Dynamic interaction of CD2 with the GYF and the SH3 domain of compartmentalized effector molecules

Protein Engineering Group and Molecular Modeling Group, Forschungsinstitut für Molekulare Pharmakologie and Freie Universität Berlin, Robert-Rössle-Strasse 10, D-13125 Berlin, Germany.

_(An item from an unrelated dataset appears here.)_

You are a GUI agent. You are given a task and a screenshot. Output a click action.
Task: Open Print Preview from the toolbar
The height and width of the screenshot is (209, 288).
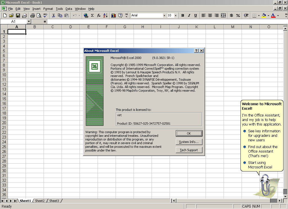click(39, 16)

The EMBO Journal (Impact Factor: 10.43). 12/2002; 21(22):5985-95. DOI: 10.1093/emboj/cdf602
Source: PubMed


Intracellular protein interaction domains are essential for eukaryotic signaling. In T cells, the CD2BP2 adaptor binds two membrane-proximal proline-rich motifs in the CD2 cytoplasmic tail via its GYF domain, thereby regulating interleukin-2 production. Here we present the structure of the GYF domain in complex with a CD2 tail peptide. Unlike SH3 domains, which use two surface pockets to accommodate proline residues of ligands, the GYF domain employs phylogenetically conserved hydrophobic residues to create a single interaction surface. NMR analysis shows that the Fyn but not the Lck tyrosine kinase SH3 domain competes with CD2BP2 GYF-domain binding to the same CD2 proline-rich sequence in vitro. To test the in vivo significance of this competition, we used co-immunoprecipitation experiments and found that CD2BP2 is the ligand of the membrane-proximal proline-rich tandem repeat of CD2 in detergent-soluble membrane compartments, but is replaced by Fyn SH3 after CD2 is translocated into lipid rafts upon CD2 ectodomain clustering. This unveils the mechanism of a switch of CD2 function due to an extracellular mitogenic signal.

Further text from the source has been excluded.